Wilson comes in to where House is standing at the kitchen counter making…dinner? Wilson is too tired and hungry to question it. He wraps his arms around House’s waist without a word, burying his face in the back of House’s neck.
Wilson feels as House goes very, very still, but doesn’t shrug him off or protest. “Ugh. Hello.” Wilson presses a kiss to the back of House’s neck and squeezes House’s waist. “Sorry I’m late.”
Wilson rambles aimlessly about his day while they eat, aware that House isn’t paying attention to a word of it except to insert the occasional gossipy comment, but needing to fill the air. He’s overjoyed with his earlier patient victory, and the ease of being in House’s smiling company is enough to give any man an ego boost.
His good mood gives him the courage to finally have the conversation he’s been having with himself in his head for weeks now. After dinner, he pushes his bowl away and says, “House, uh, I want to talk to you about something.”
“Is it why your friendly neighborhood recluse has turned into your cuddly koala?”
Wilson stares.
House smiles with something like pride. “Three weeks, two days, almost twelve hours.

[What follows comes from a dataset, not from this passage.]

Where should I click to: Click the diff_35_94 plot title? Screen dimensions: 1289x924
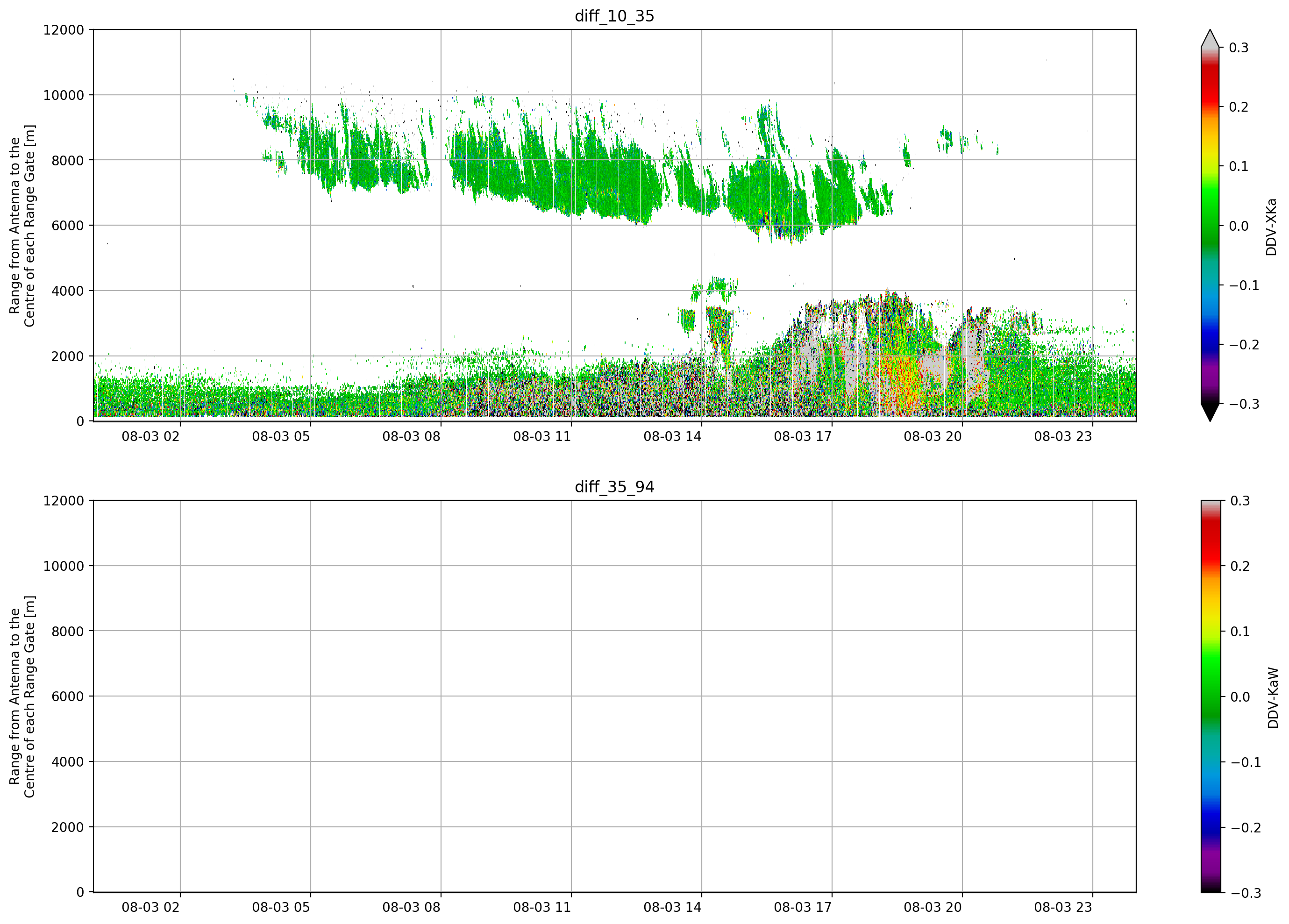click(x=614, y=487)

That’s how long it took you to break.”
Wilson rolls his eyes. “I’m not mad, and I don’t want it to stop…but you know that already. I just want to know why for curiosity’s sake. Nothing more than that.”
“I already knew that. I’ve watched your every thought about it the past three weeks. It’s so interesting.” The passion in House’s voice is equated to any other person saying I love you, you’re so sexy. Knowing that’s what it means since he’s fluent in House-ology speak, Wilson smiles, smitten.
“So it was just a game,” he says, sighing. His good mood is slightly dampened, but it was to be expected. He shouldn’t have gotten his hopes up. Same old House, just playing with him. Cuddy was wrong.
A flash of hurt passes through House’s eyes. He breaks eye contact, and after a long moment, he murmurs, “It grounds me,” fiddling with the tablecloth. “Your touch. Makes my mind…shut up. Sometimes I need that.”
“Is it just touch?” Wilson asks, stepping closer. “Or is it my touch?”
House meets his eye again. “You need to know.” It’s a statement, not a question.
Wilson nods.
“What a stupid question.” House takes his face in his hands and kisses him hard, as if forcing the answer into his mouth. Idiot. Don’t you see? How could it be anyone else?
Words don’t matter, only actions do.
When House lets him go, Wilson is breathless and lightheaded. He notices the way a sort of comfort passes over House's features when Wilson pets his arms, running his fingers idly up and down. "And the finger sucking?" he asks wryly, tilting his head. "Was that really necessary?"
"Two parts quieting my head, one part driving you so crazy you'll snap and fuck me later. Win win."
Wilson rolls his eyes and smiles. House tries to pull away but Wilson keeps a grasp on his wrist, keeping him closely trapped against the counter. "You want your dinner?" House teases, eyes glittering. "Or your dessert?"
"God, never use cheap lines like that on me again. Just ask me to touch you instead."
"Why would I ask when I can do this?" House takes Wilson's arms and folds them around his waist, kissing him hard.
As if Wilson needs a reason to touch House often after all these years of pining. "I can feel you thinking devious thoughts up there," House murmurs into his mouth, and indeed, Wilson is contemplating all the revenge he can exact. All the touches he can inflict now that he knows House wants them just for what they are. "I like it."